We are currently using it with SIEM, and SOAR which is Security Orchestration, Automation, and Response.
Splunk is primarily used for security, incident response, and security analytics.
How has it helped my organization?
Using Splunk, give us the visualization we need, we can easily observe things such as user behavior analytics, irregular traffic, frequency, and any spikes in unusual activity inside the network.
What is most valuable?
The additional vendors we've brought on board, particularly the Elastic, have been quite beneficial.
It's a solid platform.
What needs improvement?
Other than the pricing modules, I have no issues with the product itself.
The configuration had a bit of a learning curve.
I would like to learn more about the Cloud solution, but I'm aware that it's lacking some core applications.
If they could bring on more vendors, you would be able to monitor a larger number of applications. We could have visualization with other applications we have with the infrastructure in our organization.
For how long have I used the solution?
I did a POC, but we have recently procured it. We did a rudimentary setup to get an understanding of how it works. We are into our sixth month of using it now.
What do I think about the stability of the solution?
Splunk is a very stable solution.
What do I think about the scalability of the solution?
This solution is quite scalable.
In our organization, we have 10 users, who use this solution but we have plans to increase our usage.
How are customer service and support?
The technical support has been quite helpful.
Which solution did I use previously and why did I switch?
The previous solution was limited in its functionality.
We were looking at the additional controls that enterprise security may have, as well as visualization, to gain greater visibility.
Splunk offered us more visibility.
How was the initial setup?
The initial setup was complex.
We had some assistance with the actual deployment, but while I was doing the POC, I was working with a vendor.
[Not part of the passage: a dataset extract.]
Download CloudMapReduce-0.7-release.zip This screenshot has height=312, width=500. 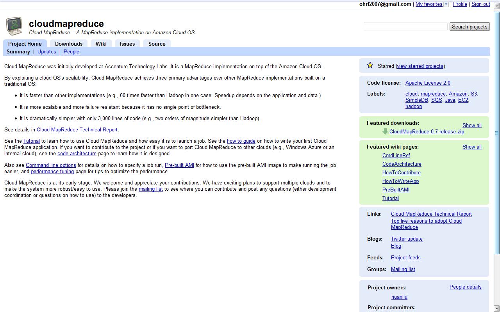click(427, 131)
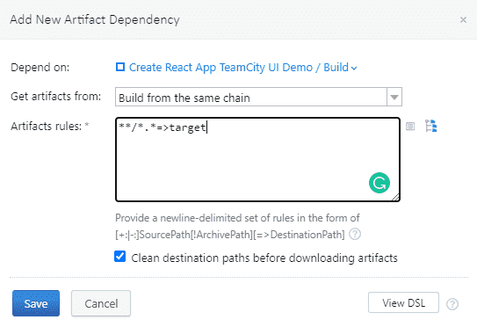Open help for artifact rules format
The height and width of the screenshot is (327, 477).
[355, 235]
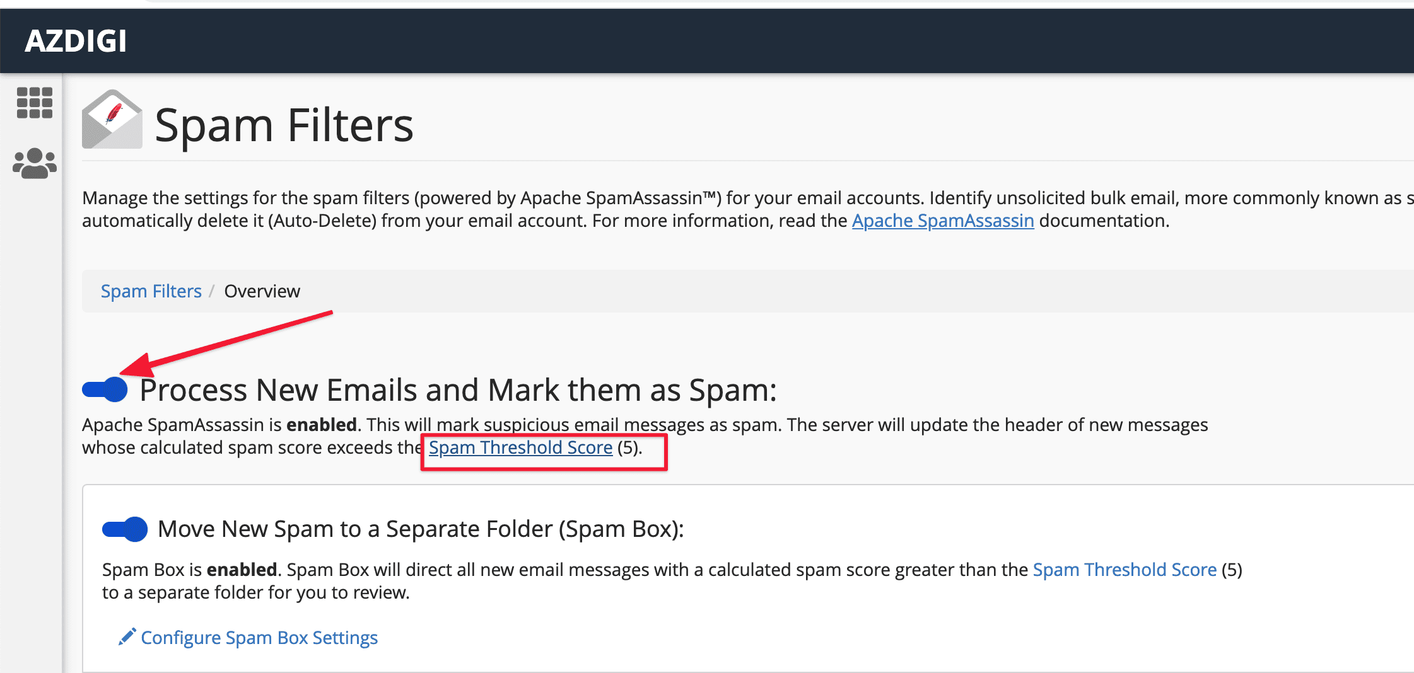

There were things I had to do myself, such as the configuration, which was a bit challenging for me, it was a big learning curve.
What about the implementation team?
For the installation, we received some assistance from the vendor.
What was our ROI?
It's too early to know if there will be a return on investment.
What's my experience with pricing, setup cost, and licensing?
The pricing modules could be improved.
The licensing fees are paid on a yearly basis.
There is a standard license with provisions for more. As we are still exploring the functionality, there may be other departments that want to use it.
What other advice do I have?
Those who are interested in implementing this solution should be prepared to dig deep into their pockets.
I would rate Splunk a nine out of ten.
Which deployment model are you using for this solution?
On-premises
Disclosure: I am a real user, and this review is based on my own experience and opinions.